#### What this task involves
Of the lines in the data below, count the ones holding the string "dimensions", and answer with that number only.

#### Collected data
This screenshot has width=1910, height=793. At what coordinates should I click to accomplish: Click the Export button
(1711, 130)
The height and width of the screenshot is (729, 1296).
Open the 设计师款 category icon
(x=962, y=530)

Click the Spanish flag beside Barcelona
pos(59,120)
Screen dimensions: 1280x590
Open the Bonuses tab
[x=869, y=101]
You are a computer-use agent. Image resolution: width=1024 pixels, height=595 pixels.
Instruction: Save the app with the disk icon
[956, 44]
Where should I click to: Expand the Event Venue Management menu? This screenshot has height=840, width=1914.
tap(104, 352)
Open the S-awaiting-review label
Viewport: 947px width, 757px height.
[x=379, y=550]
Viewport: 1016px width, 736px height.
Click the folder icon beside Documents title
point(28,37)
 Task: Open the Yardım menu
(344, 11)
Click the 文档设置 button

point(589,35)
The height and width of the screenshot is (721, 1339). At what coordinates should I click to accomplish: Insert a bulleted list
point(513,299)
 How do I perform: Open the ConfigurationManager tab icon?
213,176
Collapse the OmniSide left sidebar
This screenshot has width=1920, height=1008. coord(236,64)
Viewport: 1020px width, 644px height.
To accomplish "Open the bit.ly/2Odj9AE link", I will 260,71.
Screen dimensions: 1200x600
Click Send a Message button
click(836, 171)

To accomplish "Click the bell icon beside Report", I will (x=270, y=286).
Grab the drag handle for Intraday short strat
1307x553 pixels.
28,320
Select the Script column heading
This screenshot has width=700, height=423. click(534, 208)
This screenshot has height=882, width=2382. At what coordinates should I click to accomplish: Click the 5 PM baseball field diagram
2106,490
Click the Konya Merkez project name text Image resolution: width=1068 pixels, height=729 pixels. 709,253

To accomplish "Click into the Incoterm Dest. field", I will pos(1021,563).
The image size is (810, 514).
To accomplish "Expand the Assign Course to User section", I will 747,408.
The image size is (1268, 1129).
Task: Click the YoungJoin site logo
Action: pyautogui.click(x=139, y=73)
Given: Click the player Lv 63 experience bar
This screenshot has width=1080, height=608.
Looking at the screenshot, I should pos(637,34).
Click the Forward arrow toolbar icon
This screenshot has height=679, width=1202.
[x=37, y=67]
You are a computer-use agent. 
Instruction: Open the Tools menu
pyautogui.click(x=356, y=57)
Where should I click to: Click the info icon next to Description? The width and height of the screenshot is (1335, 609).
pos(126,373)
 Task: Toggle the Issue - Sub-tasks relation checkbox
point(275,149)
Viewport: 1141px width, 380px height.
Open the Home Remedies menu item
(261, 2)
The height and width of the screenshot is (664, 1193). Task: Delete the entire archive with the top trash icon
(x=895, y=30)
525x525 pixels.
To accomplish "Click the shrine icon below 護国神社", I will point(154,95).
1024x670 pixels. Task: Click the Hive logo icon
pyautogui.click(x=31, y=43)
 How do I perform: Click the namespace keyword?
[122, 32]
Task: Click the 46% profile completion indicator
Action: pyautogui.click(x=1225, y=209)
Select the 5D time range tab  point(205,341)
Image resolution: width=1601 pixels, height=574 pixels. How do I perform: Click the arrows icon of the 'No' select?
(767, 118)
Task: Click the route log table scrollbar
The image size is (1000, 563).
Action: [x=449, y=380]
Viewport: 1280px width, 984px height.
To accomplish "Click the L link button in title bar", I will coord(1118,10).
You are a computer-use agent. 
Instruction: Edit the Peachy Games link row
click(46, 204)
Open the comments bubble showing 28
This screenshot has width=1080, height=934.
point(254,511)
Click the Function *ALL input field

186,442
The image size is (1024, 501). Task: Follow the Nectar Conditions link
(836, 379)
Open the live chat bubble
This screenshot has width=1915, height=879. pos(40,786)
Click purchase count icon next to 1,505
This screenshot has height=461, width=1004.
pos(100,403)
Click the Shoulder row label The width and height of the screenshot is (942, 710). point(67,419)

#### Finished exercise
2